Svetlana Uvarova (Світлана Геннадіївна Уварова; born June 20, 1964) is a Ukrainian psychoanalyst who is founder and rector of the International Institute of Depth Psychology (Kyiv, Ukraine), president of the Ukrainian Association of Psychoanalysis and the International Federation of Psychoanalysis, board member, certified training analyst and supervisor of the European Confederation of Psychoanalytic Psychotherapies (Vienna, Austria), member of the World Council for Psychotherapy, editor-in-chief of the journal Psychoanalysis.Chronicle (Kyiv, Ukraine), a member of the editorial board of the European Journal of Psychoanalysis (Rome, Italy, New York, USA), editor-in-chief of its Russian language version (Kyiv, Ukraine).

== Education ==
In 1988 graduated from the Order of Honor of the Higher Trade Union School of Culture and in 1999 from the East European Institute of Psychoanalysis (Saint Petersburg, Russia).

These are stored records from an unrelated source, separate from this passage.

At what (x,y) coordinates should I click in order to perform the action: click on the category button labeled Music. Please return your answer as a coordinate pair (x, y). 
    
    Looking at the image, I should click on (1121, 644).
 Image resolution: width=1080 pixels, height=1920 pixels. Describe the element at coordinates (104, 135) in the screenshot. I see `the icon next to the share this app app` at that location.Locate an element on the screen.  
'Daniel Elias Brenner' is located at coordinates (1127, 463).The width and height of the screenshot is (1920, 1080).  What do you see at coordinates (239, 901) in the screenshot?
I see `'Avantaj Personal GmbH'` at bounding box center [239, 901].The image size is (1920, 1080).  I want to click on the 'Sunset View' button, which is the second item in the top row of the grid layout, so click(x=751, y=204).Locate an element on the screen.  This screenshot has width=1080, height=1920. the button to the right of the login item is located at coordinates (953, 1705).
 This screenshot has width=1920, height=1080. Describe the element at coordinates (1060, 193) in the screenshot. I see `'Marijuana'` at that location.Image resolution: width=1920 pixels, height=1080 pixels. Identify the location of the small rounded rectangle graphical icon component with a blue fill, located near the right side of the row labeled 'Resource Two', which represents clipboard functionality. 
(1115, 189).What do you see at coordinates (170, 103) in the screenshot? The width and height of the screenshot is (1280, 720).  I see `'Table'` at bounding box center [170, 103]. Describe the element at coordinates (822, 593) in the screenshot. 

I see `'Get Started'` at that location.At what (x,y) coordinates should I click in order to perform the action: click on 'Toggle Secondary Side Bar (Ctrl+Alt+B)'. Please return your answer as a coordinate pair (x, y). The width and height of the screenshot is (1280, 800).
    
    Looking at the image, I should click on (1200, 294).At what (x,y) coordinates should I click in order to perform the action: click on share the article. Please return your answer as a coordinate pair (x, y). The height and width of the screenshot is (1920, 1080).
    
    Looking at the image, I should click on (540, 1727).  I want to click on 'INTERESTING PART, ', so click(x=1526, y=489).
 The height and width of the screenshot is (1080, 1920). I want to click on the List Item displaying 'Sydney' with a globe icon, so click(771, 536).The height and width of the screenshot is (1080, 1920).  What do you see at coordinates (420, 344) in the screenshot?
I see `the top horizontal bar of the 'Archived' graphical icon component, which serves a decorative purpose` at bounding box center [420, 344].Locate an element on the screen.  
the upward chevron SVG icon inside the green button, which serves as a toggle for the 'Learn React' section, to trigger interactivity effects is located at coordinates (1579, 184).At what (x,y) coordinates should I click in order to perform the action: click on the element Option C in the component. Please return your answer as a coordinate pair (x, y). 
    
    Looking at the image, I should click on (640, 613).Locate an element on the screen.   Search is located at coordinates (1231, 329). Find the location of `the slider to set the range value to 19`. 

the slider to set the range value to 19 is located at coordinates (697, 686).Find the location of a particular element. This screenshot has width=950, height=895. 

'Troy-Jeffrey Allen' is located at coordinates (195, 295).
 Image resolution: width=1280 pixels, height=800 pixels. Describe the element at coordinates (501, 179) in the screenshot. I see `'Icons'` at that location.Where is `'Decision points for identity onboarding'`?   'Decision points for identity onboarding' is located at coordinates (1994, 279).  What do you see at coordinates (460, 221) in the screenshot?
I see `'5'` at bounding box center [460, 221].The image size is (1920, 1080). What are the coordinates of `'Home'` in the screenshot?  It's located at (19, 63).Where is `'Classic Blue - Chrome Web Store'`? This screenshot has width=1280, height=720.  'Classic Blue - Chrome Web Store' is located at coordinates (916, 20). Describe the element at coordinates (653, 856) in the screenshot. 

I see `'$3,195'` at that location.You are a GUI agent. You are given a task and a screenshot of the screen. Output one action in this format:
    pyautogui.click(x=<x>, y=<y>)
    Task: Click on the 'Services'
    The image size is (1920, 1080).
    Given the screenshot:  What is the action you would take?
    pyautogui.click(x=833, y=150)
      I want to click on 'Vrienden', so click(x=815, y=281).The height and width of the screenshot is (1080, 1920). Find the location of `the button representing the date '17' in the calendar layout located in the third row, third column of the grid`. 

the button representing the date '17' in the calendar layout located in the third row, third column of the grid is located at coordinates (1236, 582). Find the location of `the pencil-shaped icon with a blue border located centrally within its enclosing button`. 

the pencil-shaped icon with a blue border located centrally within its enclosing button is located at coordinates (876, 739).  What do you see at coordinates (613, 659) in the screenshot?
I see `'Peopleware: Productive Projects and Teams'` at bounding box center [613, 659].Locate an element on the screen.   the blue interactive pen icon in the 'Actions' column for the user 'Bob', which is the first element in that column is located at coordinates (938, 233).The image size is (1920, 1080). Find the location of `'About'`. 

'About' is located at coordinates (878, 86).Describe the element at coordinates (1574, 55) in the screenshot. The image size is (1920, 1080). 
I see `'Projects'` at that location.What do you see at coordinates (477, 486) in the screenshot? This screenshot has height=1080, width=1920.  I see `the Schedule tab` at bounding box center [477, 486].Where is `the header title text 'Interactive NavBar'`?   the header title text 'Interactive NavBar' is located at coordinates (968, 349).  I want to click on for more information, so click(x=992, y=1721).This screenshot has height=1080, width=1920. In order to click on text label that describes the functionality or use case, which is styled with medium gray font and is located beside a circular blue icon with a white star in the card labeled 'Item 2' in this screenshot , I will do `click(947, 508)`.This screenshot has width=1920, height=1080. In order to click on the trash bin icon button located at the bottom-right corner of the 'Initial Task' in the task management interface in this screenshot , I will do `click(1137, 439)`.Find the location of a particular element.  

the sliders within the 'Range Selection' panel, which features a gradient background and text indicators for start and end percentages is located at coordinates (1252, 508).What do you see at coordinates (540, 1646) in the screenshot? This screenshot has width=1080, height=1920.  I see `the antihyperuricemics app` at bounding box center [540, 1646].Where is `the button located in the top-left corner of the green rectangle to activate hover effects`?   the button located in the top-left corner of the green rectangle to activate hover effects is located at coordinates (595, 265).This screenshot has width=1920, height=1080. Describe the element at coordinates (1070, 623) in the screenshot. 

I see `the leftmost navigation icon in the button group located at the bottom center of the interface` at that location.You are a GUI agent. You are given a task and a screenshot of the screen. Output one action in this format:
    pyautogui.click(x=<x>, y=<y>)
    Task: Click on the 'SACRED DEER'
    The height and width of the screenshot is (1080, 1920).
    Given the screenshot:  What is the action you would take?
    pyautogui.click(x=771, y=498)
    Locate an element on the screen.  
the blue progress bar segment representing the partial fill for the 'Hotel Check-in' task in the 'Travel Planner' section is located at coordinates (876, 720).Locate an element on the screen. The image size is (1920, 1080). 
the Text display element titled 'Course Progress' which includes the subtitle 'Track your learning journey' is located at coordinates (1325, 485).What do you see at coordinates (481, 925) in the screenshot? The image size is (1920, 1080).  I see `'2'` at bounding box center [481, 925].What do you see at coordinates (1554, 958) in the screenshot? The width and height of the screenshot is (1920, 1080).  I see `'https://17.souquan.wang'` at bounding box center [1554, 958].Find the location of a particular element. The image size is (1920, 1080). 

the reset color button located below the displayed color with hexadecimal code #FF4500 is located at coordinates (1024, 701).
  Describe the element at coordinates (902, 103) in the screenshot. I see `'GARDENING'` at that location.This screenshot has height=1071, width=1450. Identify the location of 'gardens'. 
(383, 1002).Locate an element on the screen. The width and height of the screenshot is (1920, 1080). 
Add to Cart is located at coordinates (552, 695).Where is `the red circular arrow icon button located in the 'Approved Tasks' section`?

Later in 2013 got master's degree of Humanitarian Sciences on Psychology at the University of Strasbourg. In the same year got an academic degree of the Candidate of Pedagogical Sciences, specializing in the theory and methodology of training in technologies, Ph.D. thesis on ‘Self-realization of the personality of the student in the artistic and aesthetic direction of extracurricular education’.

== Biography ==
In 1996–1997, Uvarova was a psychologist in the Medical Advisory Center MRI. Since 1997 to 1999 she worked as a psychologist at the Charitable Foundation for promoting Mental Culture Institute of developmental psychotechnologies;

In 1999–2001, she was a Director of Kyiv branch institution of the East European Institute of Psychoanalysis;

In 2000, she became a board member of the European Confederation of Psychoanalytic Psychotherapies (Vienna, Austria);

In 2001–2004 she was a Director of the LLC International Institute of Depth Psychology;

In 2003, she became President of the All-Ukrainian Non-Governmental Organization Ukrainian Association of psychoanalysis and editor-in-chief of the journal Psychoanalysis.Chronicle (Kyiv, Ukraine). In the next year Svetlana became a Rector of the Private Higher Educational Establishment International Institute of Depth Psychology.

Since 2005, Svetlana is a member of the editorial board of the European Journal of Psychoanalysis (Rome, Italy);

In 2008 Svetlana took part in the educational project Organization and assistance in stress and crisis situations organized by The Community Stress Prevention Center (Israel);

In 2012, she became a member of the World Council for Psychotherapy (Vienna, Austria);

In 2013 she became an editor-in-chief of Russian language version of the European Journal of Psychoanalysis (Kyiv, Ukraine);

In March, 2015, she became corresponding member of the G.S. Kostiuk Institute of Psychology of the National Academy of Educational Sciences of Ukraine;

In 2015 she became a President of the International Federation of Psychoanalysis (Strasburg, France).

== International scientific cooperation ==
The University of Nice Sophia Antipolis (Université de Nice Sophia-Antipolis) (fr.) Nice, France; Institute for Advanced Studies in Psychoanalysis (I.S.A.P.) Rome, Italy; Argentine Psychoanalytic Association (La Asociación Psicoanalítica Argentina) (es.) Buenos Aires, Argentina.

== Works ==

- Uvarova Svetlana The Hidden Side of the Moon. Beyond the Feminine // European Journal of Psychoanalysis.
- Uvarova Svetlana Il destino della Fanciulla di Neve nel XXI° secolo // European Journal of Psychoanalysis.